Sospeso il piano anti-cafoni «Prima le nuove assunzioni»

Sospeso il piano anti-cafoni  «Prima le nuove assunzioni»

Pompei – Sospesa l’isola pedonale nel centro storico di Pompei. E’ quanto stabilito al termine del summit tra gli operatori turistici e il sindaco Pietro Amitrano a Palazzo de Fusco. Il provvedimento salta a una settimana esatta dall’ordinanza finalizzata a garantire maggiore sicurezza e meno schiamazzi notturni. «Per andare incontro alle richieste degli operatori turistici sospendiamo l’isola pedonale fino all’approvazione del bilancio – dichiara Amitrano -. Dopo, quando avremo finalmente più personale tra le fila della polizia municipale, riproporremo il dispositivo cambiando soprattutto l’orario».

Il summit

L’incontro s’è tenuto in Municipio a poche ore dal test fallito. Da una parte l’intera amministrazione comunale guidata di Pietro Amitrano, e tutti i dirigenti coinvolti nel progetto isola pedonale, dall’altra parte dei banchi, albergatori, ristoratori e commercianti con i quali il primo cittadino ha voluto analizzare l’esperimento della pedonalizzazione di via Roma durante il week end. Al summit erano presenti tutti i rappresentanti delle varie associazioni locali. Tra queste Apabb, Confesercenti, Ascom ed Adap.

Le polemiche

Gli operatori hanno contestato il dispositivo varato dal Comune per diversi motivi. In primis, per le modalità che avrebbero dovuto disciplinare la Ztl. «Una transenna non può regolare la zona a traffico limitato. Anzi, genera soltanto ulteriore caos». Detto, fatto. Il primo cittadino s’è dimostrato disponibile ad ascoltare le esigenze degli operatori. «Cambieremo subito l’orario – aggiunge il sindaco la Ztl partirà dalle 22 fino alle 2 di notte. L’obiettivo è evitare gli schiamazzi notturni, e permettere comunque a turisti e visitatori della nostra città di raggiungere ristoranti e alberghi per trascorrere a Pompei una serata più tranquilla».

Cafoni nei week-end

Nel corso del faccia a faccia tutti si sono detti d’accordo sul fallimento del test. Subito dopo le 24, infatti, i cafoni sono piombati in città, scatenando nuove polemiche per le discoteche a cielo aperto e gli scooter parcheggiati sui marciapiedi. Per gli operatori va cambiata innanzitutto la fascia oraria. Propongono che la zona a traffico limitato venga adottata almeno fino alle 2 di notte. Sabato scorso l’arteria principale della città, via Roma, è stata chiusa al traffico dalle 20 alle 24 secondo l’ordinanza firmata dal primo cittadino di Pompei. Il provvedimento, adottato in via sperimentale, è stato soltanto una prova. Prima della definitiva introduzione, il sindaco ha voluto vederci chiaro.

Prima le assunzioni

«Per cambiare la fascia oraria – hanno poi precisato Amitrano e il comandante dei vigili urbani Gaetano Petrocelli – c’è bisogno di più personale. Di diversificare e intensificare i turni, e avere la massima collaborazione di tutte le forze dell’ordine operanti sul territorio. Dopo l’approvazione del bilancio potremo finalmente assumere nuovi vigili e lavorare anche dopo mezzanotte».

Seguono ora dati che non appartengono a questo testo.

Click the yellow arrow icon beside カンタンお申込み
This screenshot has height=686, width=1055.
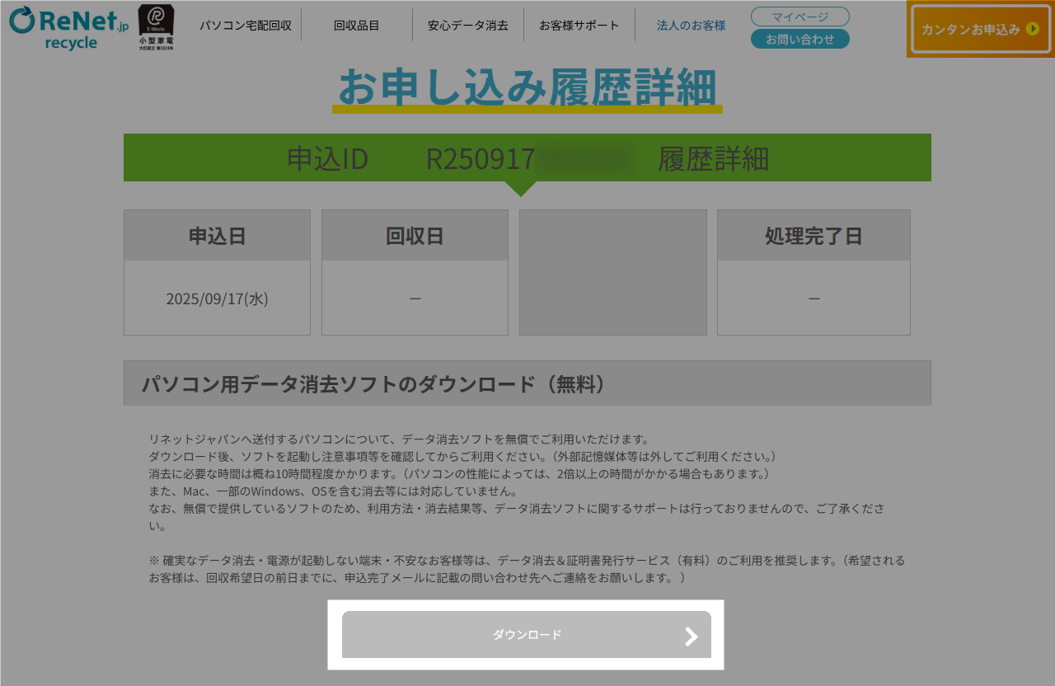pos(1032,30)
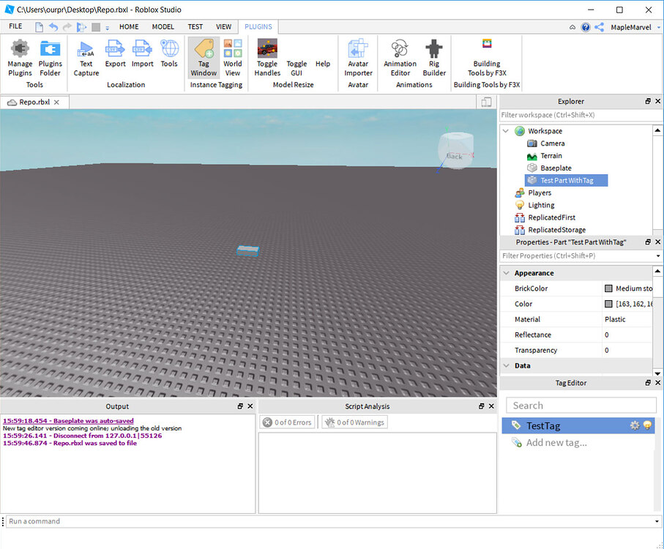664x549 pixels.
Task: Open the Text Capture tool
Action: (86, 57)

Solo rinviata, dunque, l’isola pedonale, in attesa di buone notizie sullo schema di bilancio che è al vaglio di un commissario ad acta. Nel corso del summit, gli operatori hanno esposto al sindaco anche altre problematiche. Dalla viabilità, alla pulizia delle strade, fino all’occupazione di suolo pubblico. Amitrano ha promesso un appuntamento a breve per affrontare tutti insieme la gestione della nuova stagione turistica.